According to the report, a trifecta of inflation, geopolitical uncertainty, and lingering issues from the Covid-19 response has driven the financing market to where it is now. Guerzoni believes sectors such as consumer, industrials, leisure, and hospitality are likely to be more exposed to these factors and face higher levels of distress.

However, valuations have adjusted enough in some pockets to attract the attention of institutional investors and private equity firms. “Private credit providers have been very active in filling the gaps,” says Guerzoni. “Operational value creation will remain front-and-center amid an environment where leverage continues to get increasingly expensive, and where, in a major reversal from the last several years, multiples are likely to contract.”
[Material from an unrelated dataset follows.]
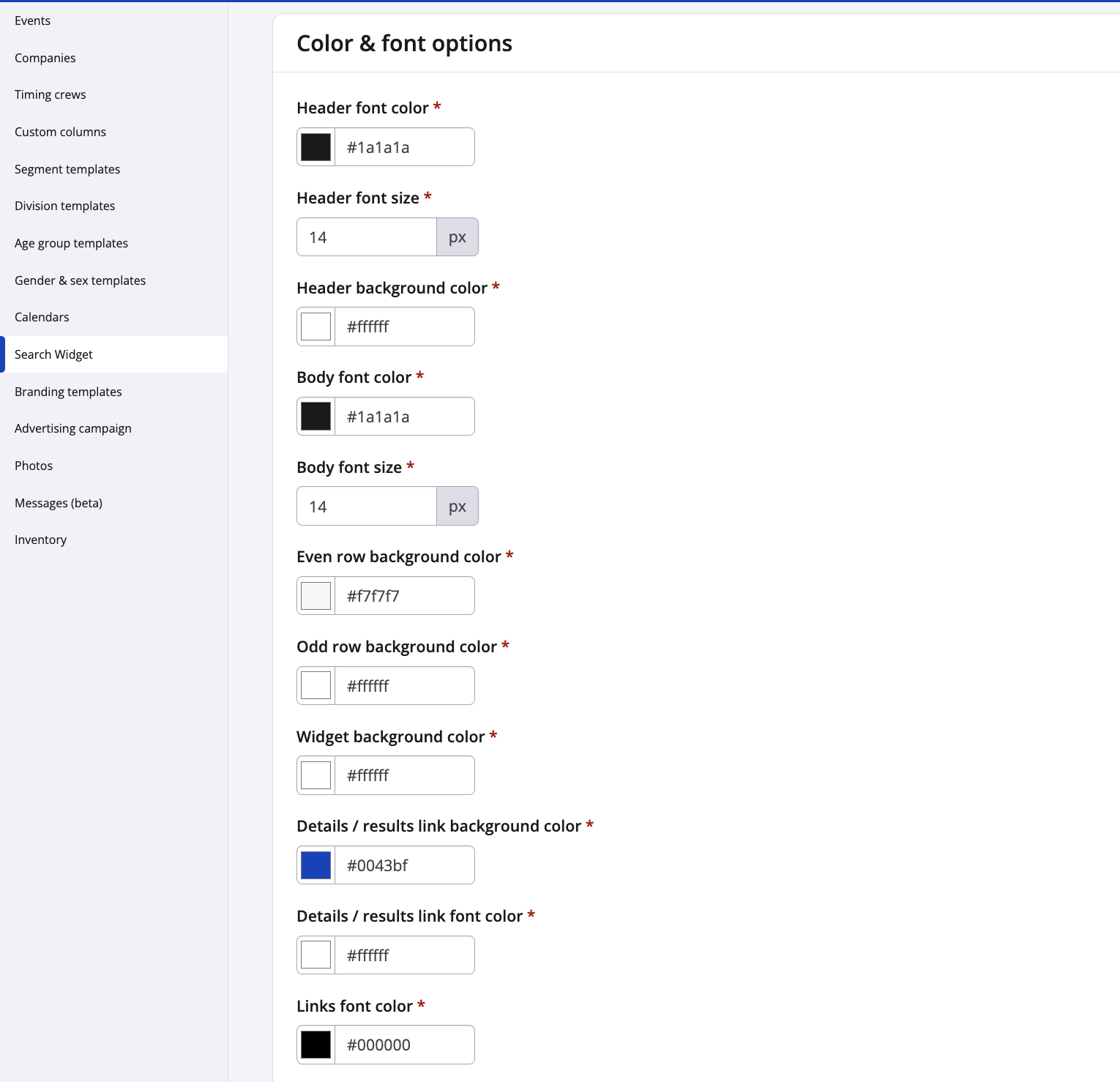Select Custom columns in the sidebar
The height and width of the screenshot is (1082, 1120).
click(x=61, y=132)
“At the beginning of the year, seller expectations were based on forward-year revenue multiples and now they’re based on current year Ebitda multiples, ” says Richard de Silva, founder and managing partner of Lateral Investment Management, and chairman of its investment committee. Lateral has completed two major acquisitions this year. Contracting multiples has convinced the team to look for more deals in the near future.

“We’re excited,” says De Silva. “Fundamentally strong growth companies are available at better prices now. So our pipeline is full and we have several LOIs (letters of intent) in process.” He explains that enterprise businesses with growth potential are particularly attractive in this environment.

De Silva’s sentiments about consumer businesses echo the findings of the EY M&A report. Higher inflation and interest rates are likely to dampen consumer spending. But the same factors could make some enterprise services more attractive. For instance, rising mortgage rates could create more demand for home equity lines of credit. Based on this thesis, the Lateral team invested $35 million in FirstClose Inc., a fintech startup that provides underwriting workflow automation technology, point-of-sale software, and data services for the U.S. home equity and mortgage markets.

The Lateral team is seeing similar opportunities created by geopolitical tensions that could make domestic manufacturing and reshoring more attractive. Other PE firms could be seeing these opportunities too and with plenty of dry powder available that could drive M&A activity higher in the months ahead, according to EY’s Guerzoni.